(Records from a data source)
= = = = = = =

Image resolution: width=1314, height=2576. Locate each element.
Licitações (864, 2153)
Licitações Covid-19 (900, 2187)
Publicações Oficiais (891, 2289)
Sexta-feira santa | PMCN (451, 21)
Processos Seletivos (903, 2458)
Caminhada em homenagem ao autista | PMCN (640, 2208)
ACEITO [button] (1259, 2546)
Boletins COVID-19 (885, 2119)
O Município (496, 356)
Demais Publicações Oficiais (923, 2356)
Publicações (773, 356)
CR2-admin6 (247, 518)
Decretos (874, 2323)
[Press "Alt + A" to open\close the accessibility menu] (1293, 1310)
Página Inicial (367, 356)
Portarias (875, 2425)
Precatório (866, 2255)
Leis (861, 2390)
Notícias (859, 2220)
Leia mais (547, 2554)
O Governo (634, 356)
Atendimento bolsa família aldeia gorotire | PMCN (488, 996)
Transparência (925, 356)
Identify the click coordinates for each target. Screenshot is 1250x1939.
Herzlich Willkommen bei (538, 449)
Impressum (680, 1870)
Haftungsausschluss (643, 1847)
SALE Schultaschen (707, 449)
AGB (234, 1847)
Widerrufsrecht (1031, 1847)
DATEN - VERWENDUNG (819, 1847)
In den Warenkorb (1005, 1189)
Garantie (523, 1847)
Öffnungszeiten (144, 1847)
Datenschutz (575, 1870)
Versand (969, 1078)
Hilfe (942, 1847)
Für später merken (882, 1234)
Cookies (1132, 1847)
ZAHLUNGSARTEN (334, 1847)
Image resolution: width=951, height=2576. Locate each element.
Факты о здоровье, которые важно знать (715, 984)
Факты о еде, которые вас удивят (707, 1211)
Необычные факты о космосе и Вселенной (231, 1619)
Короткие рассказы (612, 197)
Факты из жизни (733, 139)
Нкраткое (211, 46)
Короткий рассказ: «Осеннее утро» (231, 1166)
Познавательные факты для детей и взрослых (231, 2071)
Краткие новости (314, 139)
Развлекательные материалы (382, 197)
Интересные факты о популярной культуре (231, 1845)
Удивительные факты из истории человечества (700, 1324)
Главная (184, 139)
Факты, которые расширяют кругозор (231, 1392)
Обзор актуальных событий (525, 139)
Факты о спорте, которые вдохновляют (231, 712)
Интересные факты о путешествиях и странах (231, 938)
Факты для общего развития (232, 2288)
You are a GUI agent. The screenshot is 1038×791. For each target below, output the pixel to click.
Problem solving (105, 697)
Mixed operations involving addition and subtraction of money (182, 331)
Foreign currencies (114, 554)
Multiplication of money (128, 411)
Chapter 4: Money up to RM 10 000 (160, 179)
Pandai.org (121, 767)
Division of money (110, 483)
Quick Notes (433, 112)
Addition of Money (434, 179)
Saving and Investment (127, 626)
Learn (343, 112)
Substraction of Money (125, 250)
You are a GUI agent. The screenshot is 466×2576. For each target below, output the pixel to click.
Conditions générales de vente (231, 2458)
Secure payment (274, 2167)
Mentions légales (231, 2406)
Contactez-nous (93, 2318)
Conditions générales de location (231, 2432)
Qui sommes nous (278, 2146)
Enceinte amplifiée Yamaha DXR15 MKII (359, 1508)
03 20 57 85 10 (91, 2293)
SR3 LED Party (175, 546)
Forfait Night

= = = = = = =

- EXERCISE OBJECTIVE -
Write out the lines again in full, from the one that has "Нкраткое (211, 46)" through the one that has "Главная (184, 139)", and add 150 to every coordinate number along the way.

- EXPECTED ANSWER -
Нкраткое (361, 196)
Короткий рассказ: «Осеннее утро» (381, 1316)
Познавательные факты для детей и взрослых (381, 2221)
Краткие новости (464, 289)
Развлекательные материалы (532, 347)
Интересные факты о популярной культуре (381, 1995)
Удивительные факты из истории человечества (850, 1474)
Главная (334, 289)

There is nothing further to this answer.